Here in France I am trying medlar/nefle and Persimmon/kaki both rare north of the Loire .
Any unusual suggestions for me or maybe a common suggestion with a twist
David it's really hard to beat a tree ripened PLUM. My quote in the 9 minute video is very candid "The only thing wrong with this plum is you can never eat just one".
Last fall we counted one day we ate 25 plums off the tree per day for 3 weeks. Never felt so healthy in my life.
Oh I did get a taste of our new sweet cherries. Still regret I didn't plant 50 of them 5 years ago!!
David Livingston wrote:I too enjoy plums . !I am lucky to have about twenty of these trees http://en.wikipedia.org/wiki/Mirabelle_plum . Well at least that is what I have been told they are. I look forward to finding out as we have only been in the property a couple of months These trees seem seem to have spread all over the property by themselves , a good sign I thought . I keep finding new ones
In Angers they are used in tarts, pies and jam.
What types do you grow ?
I got excellent results grafting plums onto almond rootstock. These were raw store-bought almond seeds destined for eating. I just sprouted them instead. I grafted Japanese plums, not european. As a general rule though you get the highest success grafting like on like. That is peaches onto peach rootstock, and apples onto apple rootstock. Almond however seems to be ammenable to any other stone fruit, ie:peaches, apricots, plums, and necturines.

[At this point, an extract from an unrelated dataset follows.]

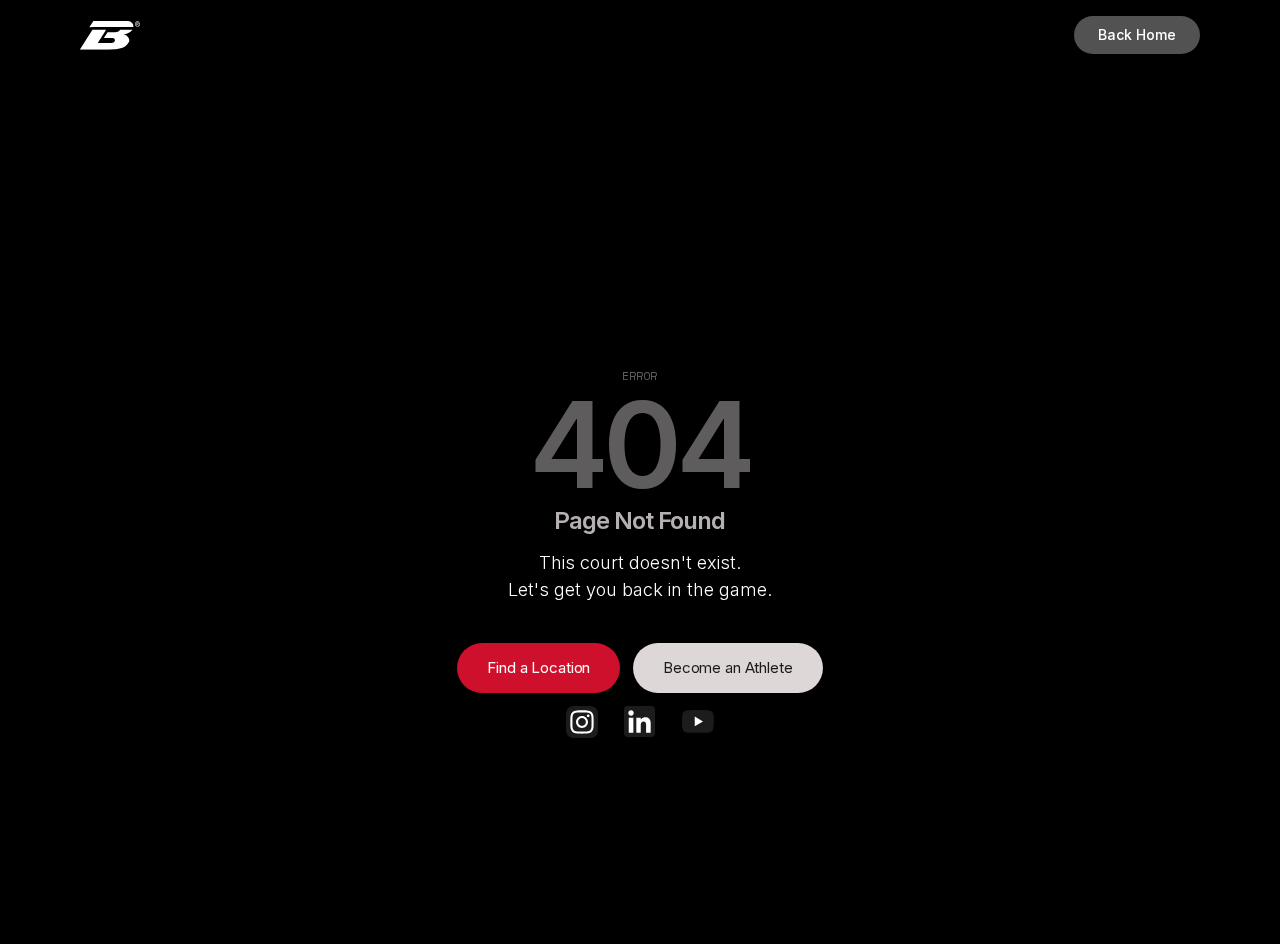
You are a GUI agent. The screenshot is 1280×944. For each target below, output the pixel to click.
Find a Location (538, 667)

Granny Brown wrote: I planted some seedling American plums this year. Would they work for root stock when I get some good scion wood ?

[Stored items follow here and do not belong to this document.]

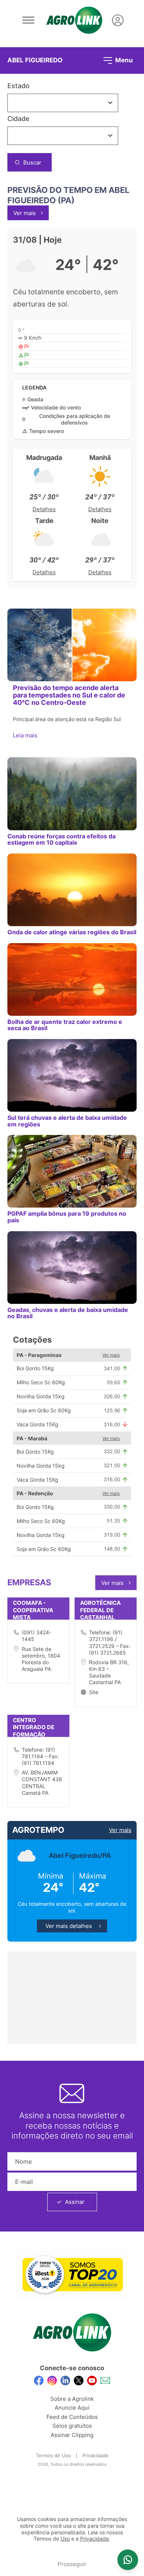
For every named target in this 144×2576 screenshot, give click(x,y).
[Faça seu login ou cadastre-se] (117, 20)
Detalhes (44, 509)
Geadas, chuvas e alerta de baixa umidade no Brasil (67, 1313)
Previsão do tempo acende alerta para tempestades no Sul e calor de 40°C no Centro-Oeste (69, 695)
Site (93, 1692)
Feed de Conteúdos (72, 2416)
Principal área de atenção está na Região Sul (67, 719)
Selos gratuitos (72, 2425)
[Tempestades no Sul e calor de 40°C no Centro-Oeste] (72, 645)
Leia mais (26, 735)
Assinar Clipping (72, 2434)
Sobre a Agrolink (72, 2398)
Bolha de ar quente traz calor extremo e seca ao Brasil (64, 1025)
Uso (65, 2539)
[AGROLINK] (74, 20)
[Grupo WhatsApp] (127, 2559)
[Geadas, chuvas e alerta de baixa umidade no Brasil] (72, 1267)
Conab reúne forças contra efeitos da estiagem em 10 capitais (61, 839)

David Livingston wrote:Hi Micheal and Stephan ,
Interesting that you are using almonds as root stock . I am hoping to get some almond trees this year having seen the price of the nuts rocket recently
Does this have any effect on the size of the tree ? Here in europe its very common to have quince as rootstock, as it makes for a smaller tree particularly with pears .
Since we can use different rootstocks to make a tree smaller I wonder if we could use other root stocks to make a fruit tree bigger ? Now that would be interesting as I would prefer to have just a few very big trees as there would be more space underneath for other stuff.
Tina Paxton wrote:Chickasaw Plum (Prunus angustifolia) are said to produce a tart plum good for eating fresh or as preserves. Has anyone experience with this tree or fruit?